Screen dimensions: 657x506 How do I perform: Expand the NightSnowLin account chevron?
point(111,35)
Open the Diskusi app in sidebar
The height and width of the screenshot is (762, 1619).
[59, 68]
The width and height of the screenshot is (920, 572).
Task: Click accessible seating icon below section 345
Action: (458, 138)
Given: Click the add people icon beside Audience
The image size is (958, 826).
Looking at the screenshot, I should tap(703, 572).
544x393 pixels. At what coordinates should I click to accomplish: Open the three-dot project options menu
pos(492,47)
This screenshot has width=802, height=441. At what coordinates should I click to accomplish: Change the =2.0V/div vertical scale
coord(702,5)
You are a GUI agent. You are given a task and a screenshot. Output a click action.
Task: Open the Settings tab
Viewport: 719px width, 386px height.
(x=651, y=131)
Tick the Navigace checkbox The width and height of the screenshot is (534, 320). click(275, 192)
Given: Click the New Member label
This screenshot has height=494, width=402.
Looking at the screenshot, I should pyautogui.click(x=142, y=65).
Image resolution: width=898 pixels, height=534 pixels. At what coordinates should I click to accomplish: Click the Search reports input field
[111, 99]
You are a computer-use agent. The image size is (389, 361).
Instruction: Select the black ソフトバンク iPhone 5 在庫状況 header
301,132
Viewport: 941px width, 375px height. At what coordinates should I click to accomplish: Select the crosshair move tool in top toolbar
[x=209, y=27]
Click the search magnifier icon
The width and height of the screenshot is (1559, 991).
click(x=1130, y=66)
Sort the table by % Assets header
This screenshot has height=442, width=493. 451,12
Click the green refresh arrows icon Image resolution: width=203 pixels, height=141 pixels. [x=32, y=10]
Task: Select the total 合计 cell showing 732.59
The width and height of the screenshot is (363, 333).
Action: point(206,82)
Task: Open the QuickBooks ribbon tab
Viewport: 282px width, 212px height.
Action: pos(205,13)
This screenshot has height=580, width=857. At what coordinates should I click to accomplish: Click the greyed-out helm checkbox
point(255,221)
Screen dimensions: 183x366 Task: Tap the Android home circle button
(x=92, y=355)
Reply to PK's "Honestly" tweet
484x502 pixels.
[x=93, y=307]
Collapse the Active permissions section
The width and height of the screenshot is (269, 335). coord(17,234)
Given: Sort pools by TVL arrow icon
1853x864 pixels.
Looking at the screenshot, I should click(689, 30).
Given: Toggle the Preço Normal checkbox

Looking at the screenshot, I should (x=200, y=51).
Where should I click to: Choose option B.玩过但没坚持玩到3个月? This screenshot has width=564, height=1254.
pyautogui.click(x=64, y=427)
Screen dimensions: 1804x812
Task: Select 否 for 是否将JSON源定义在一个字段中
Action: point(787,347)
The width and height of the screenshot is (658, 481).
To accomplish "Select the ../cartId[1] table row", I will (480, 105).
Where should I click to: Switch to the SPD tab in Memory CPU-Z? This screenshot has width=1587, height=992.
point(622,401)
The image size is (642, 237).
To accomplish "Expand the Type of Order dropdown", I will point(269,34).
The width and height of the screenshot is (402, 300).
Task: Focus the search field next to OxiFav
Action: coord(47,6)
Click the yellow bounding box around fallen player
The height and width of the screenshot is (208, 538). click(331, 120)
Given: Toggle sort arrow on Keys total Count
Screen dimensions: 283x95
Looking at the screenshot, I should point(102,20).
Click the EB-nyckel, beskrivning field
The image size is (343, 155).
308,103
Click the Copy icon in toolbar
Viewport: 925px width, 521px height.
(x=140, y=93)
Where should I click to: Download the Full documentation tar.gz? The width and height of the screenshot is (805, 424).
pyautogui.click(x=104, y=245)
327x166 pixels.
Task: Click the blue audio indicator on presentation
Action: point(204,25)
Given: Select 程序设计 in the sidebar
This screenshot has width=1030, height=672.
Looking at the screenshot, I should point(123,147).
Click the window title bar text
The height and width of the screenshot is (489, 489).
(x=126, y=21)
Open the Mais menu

▶ [WHAT IS EXPECTED]: Search the material above for the string "total", and copy every line in which it turns up.

▶ [SOLUTION TO THIS EXERCISE]:
Task: Select the total 合计 cell showing 732.59
Given: Toggle sort arrow on Keys total Count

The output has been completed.